■ Selected extract
======
United States v. Humphrey

Decision Date16 April 1969
Docket Number178-68.,No. 177-68,177-68
Citation409 F.2d 1055
PartiesUNITED STATES of America, Plaintiff-Appellee, v. Ray Charles HUMPHREY, a/k/a Ray Humphrey, Defendant-Appellant. UNITED STATES of America, Plaintiff-Appellee, v. Hiawatha MICKENS, Defendant-Appellant.
CourtU.S. Court of Appeals — Tenth Circuit

John E. Green, Oklahoma City, Okl. (B. Andrew Potter, U. S. Atty., with him on the brief), for plaintiff-appellee.

Gary D. Baer, Oklahoma City, Okl., for defendants-appellants.

Before MURRAH, Chief Judge, SETH, Circuit Judge, and CHRISTENSEN, District Judge.

MURRAH, Chief Judge.

In this case Appellants jointly appeal from a sentence on a jury verdict convicting them of violating Section 902(e) of Title 15, United States Code, by transporting firearms in interstate commerce having previously been convicted of a felony. The sole issue raised on appeal is whether the search which discovered the firearms in Appellant Humphrey's automobile was legal.

On March 6, 1968, at about 10:30 p. m. Officers Acox and Schimmels of the Oklahoma City Police Department observed an automobile, with out-of-state license tags, violate a city traffic ordinance. The officers pursued, turning on the patrol car's flashing red light. Immediately the officers both observed Appellant Mickens, a passenger in the right front seat, motion with his hands as though putting something under the seat as the automobile came to a stop. Officer Acox approached the driver's side and met the driver, Emery, who had gotten out of the car. Emery identified himself, produced his drivers license and was immediately searched. The search produced several money orders found in his shirt pocket in a name other than Emery.

While this transpired, Officer Schimmels approached the other side of the car, asked passengers Mickens and Humphrey to get out and he "frisked" them. No weapons or contraband of any sort were found on either Mickens or Humphrey. Mickens and Humphrey were then asked to step to the rear of their car where Officer Acox was standing with Emery. Officer Schimmels then looked under the right front seat with a flash-light and found a revolver. Further search also disclosed another revolver under the left front seat.
======
■ What the task asks
Continue the opinion in United States v. Humphrey from where it stops.
======
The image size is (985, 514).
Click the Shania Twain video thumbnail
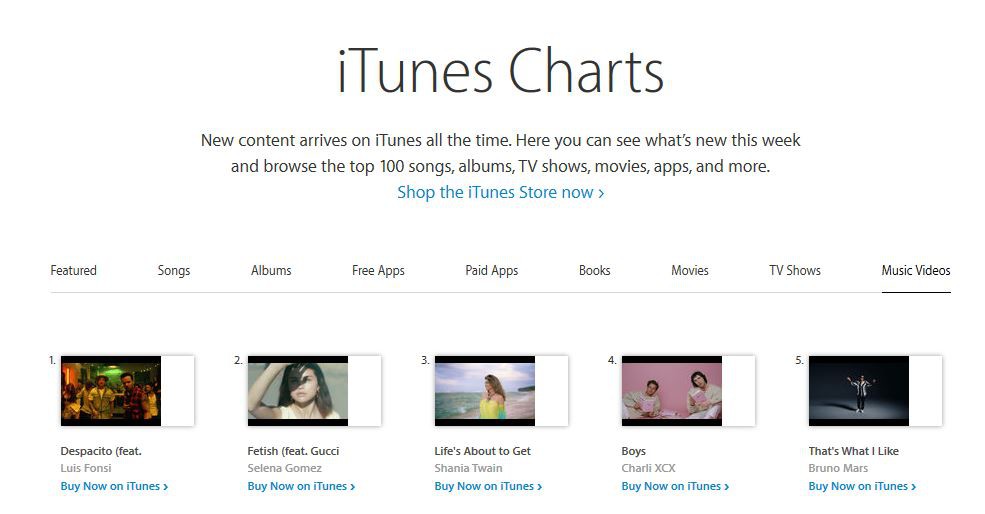coord(485,391)
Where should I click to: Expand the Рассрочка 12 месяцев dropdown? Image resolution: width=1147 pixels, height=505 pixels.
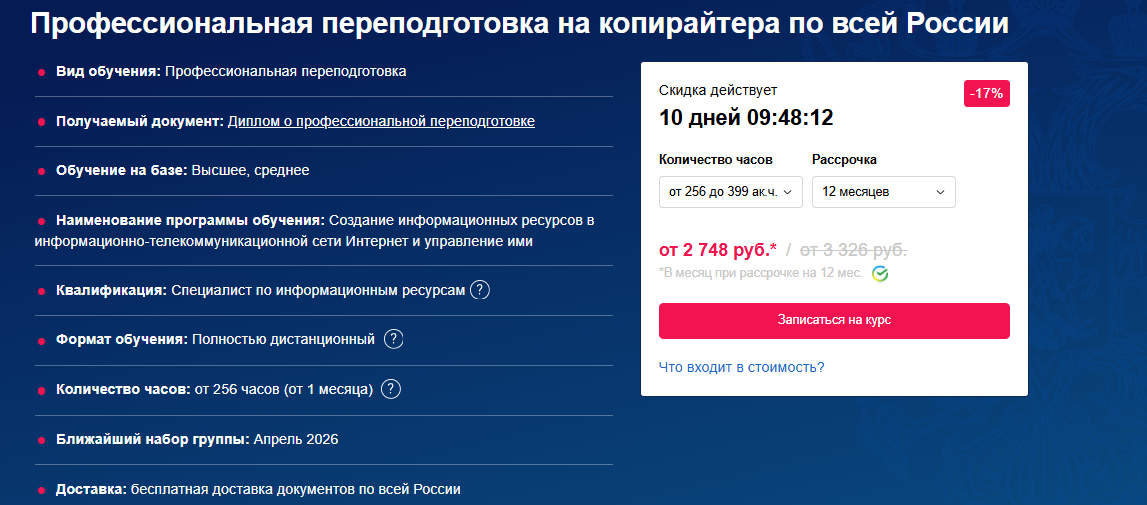(883, 192)
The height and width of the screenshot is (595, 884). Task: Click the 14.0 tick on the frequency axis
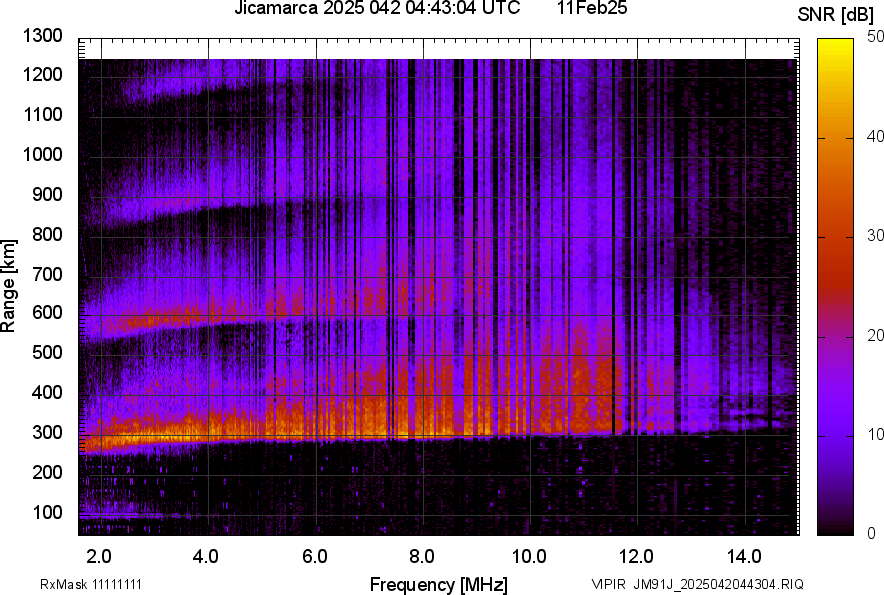coord(745,556)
======
■ Result of this exercise
The driver, Emery, had been arrested for the traffic violation prior to the search.1 After the discovery of the weapons Mickens and Humphrey were arrested for possession of firearms in violation of a city ordinance. All three were then placed in the rear of the patrol car and, according to the officers, given the Miranda warnings. No statements were made in the patrol car. Before leaving the scene, Emery requested permission to get his jacket out of the trunk and opened the trunk in the presence of Officer Acox. When Emery removed his jacket, the officer saw a shotgun and confiscated it.

At the police station, again according to the officers, the prisoners were each reminded of their Miranda rights and then willingly interrogated. On interrogation, the prior felony convictions of Mickens and Humphrey came out and further statements were made as to who owned which weapon. Federal officers were called in and admittedly advised Mickens and Humphrey of their Miranda rights, whereupon both made further statements relating to the ownership of the weapons.

After the trial began, defense counsel moved to suppress all evidence as the fruits of an illegal search and seizure and, in the exercise of his discretion, the trial judge considered the motion and all subsequent objections to the introduction of the seized evidence and ruled against the defendants. Rule 41(e), Fed. R.Cr.P. 18 U.S.C.

The argument is initially advanced that we should exclude this evidence as a sanction against the questionable policy of the Oklahoma City Police Department to routinely search traffic violators. This policy is exemplified in the following testimony:

"Q. Officer Schimmels, is it common and customary practice of officers of the Oklahoma City Police Department, after stopping a motorist on violation of a routine traffic offense, to ask them to get out of the car and frisk them and shake them down and search their car?
A. As far as I know, it is."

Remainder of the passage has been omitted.